Há um caráter aleatório nesta questão do tempo e as alterações climáticas estão cada vez mais fortes, mais evidentes. Tudo aquilo que ouvimos falar e que vemos, toda esta onda de calor pela Europa Central, toda esta situação de fogos que começou a acontecer no Alasca, são coisas que seriam impensáveis.
As alterações climáticas, apesar de muitos porem em causa que existam, elas estão aí, são evidentes e, portanto, temos de ter isto em atenção. É preciso perceber que esta questão da desertificação, vinda a partir do Norte de África, pode espalhar-se pela Europa do Sul e ir subindo. É uma questão que hoje em dia é cada vez mais evidente.
Quais são as disponibilidades hídricas da região?
Nós na região com a questão que temos da utilização da água superficial, temos neste momento água para este ano para consumo humano, utilizada com cuidado, com inteligência.
Depois desejamos que em outubro, novembro chova e que venha repor os níveis. Temos também a questão das águas freáticas, juntas com as outras superficiais, que é exatamente a gestão que temos feito no sentido de não faltar água à população.
Este ano está assegurado?
Sim, em princípio sim. É preciso ter cuidado na utilização. Se começarmos a esbanjar água pode haver problemas.
Não faz sentido ter de ser utilizada água tratada para fazer rega
Que conselhos podemos dar à população de modo a que poupem água e possam fazer uma melhor utilização deste recurso?

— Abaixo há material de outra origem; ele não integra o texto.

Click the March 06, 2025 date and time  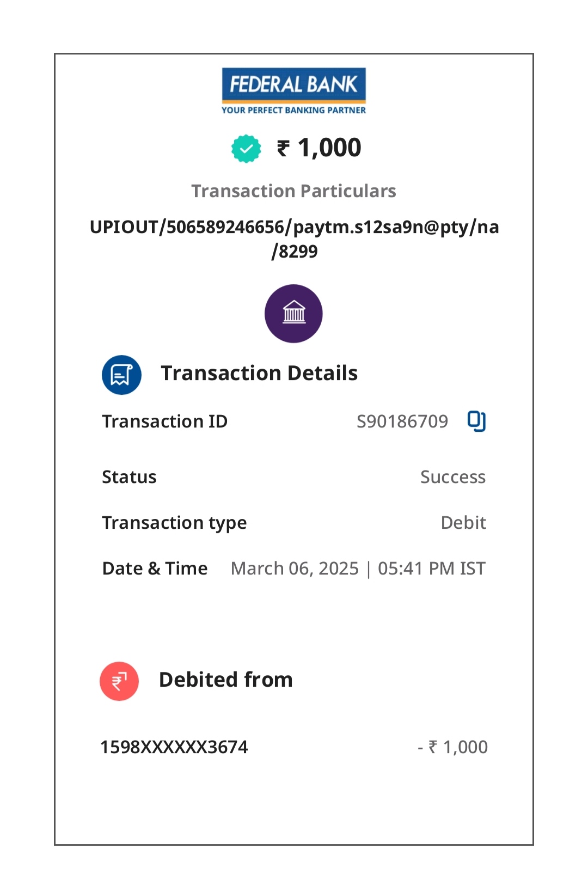point(358,569)
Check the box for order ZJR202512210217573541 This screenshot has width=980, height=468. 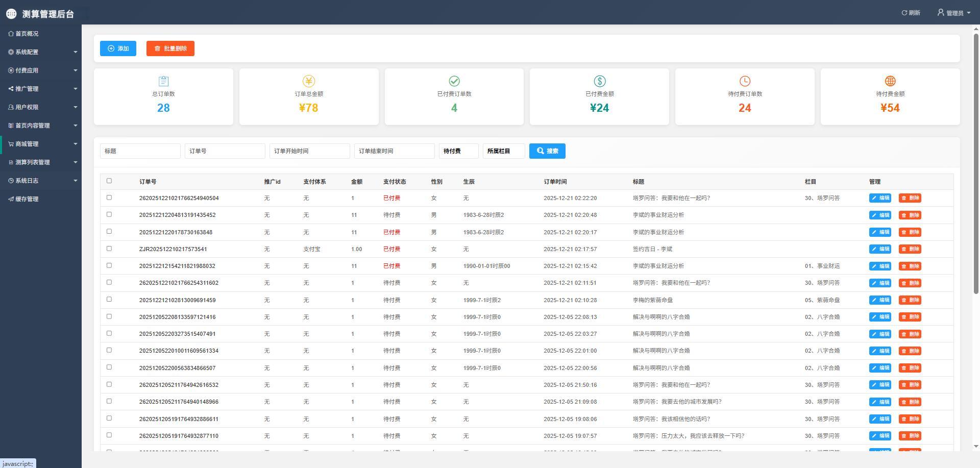[x=109, y=249]
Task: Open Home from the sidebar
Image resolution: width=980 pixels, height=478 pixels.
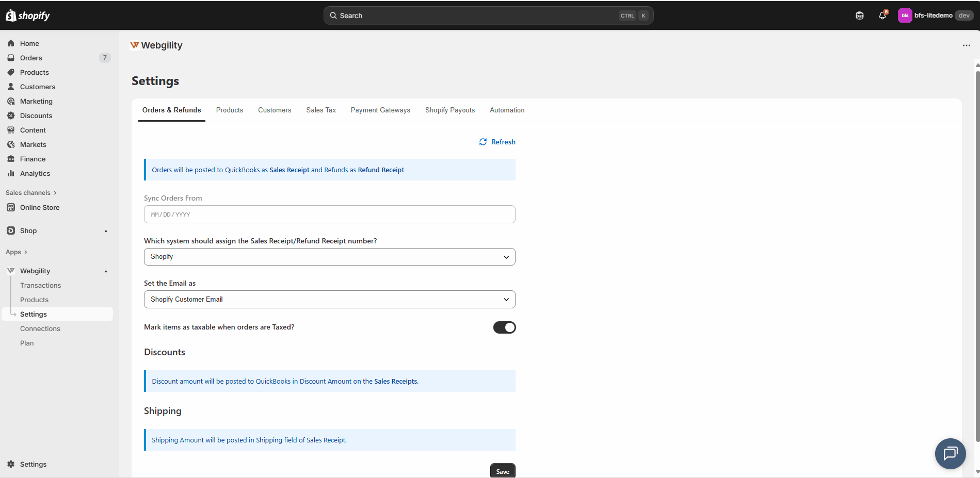Action: click(29, 43)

É evidente que existem várias situações que todos nós já ouvimos falar muitas vezes. Existem vários exemplos, tais como, não lavar a loiça com a água a correr na torneira, optar por utilizar um copo ao lavar os dentes e utilizar a máquina de lavar loiça só quando estiver cheia. Depois, há também uma questão que é aquela em que podemos dizer às pessoas, a alguns organismos, para que tenham em atenção a possibilidade de reutilizar água. Hoje em dia não faz sentido ter de ser utilizada água tratada para fazer regas. Por outro lado, há situações em que temos de fazer essas regas de forma mais inteligente. E isso quer dizer o quê? Que deve ter-se em atenção não só a hora do dia em que se rega mas também a regulação dos mesmos aspersores.
Ainda ontem, fazendo uma viagem à noite pelo Algarve, vi uma série de aspersores a regar alcatrão sem necessidade nenhuma. Esta é somente uma questão de manutenção desses equipamentos para regarem aquilo que efetivamente é necessário e não andarem a esbanjar água no alcatrão porque o alcatrão não vai crescer.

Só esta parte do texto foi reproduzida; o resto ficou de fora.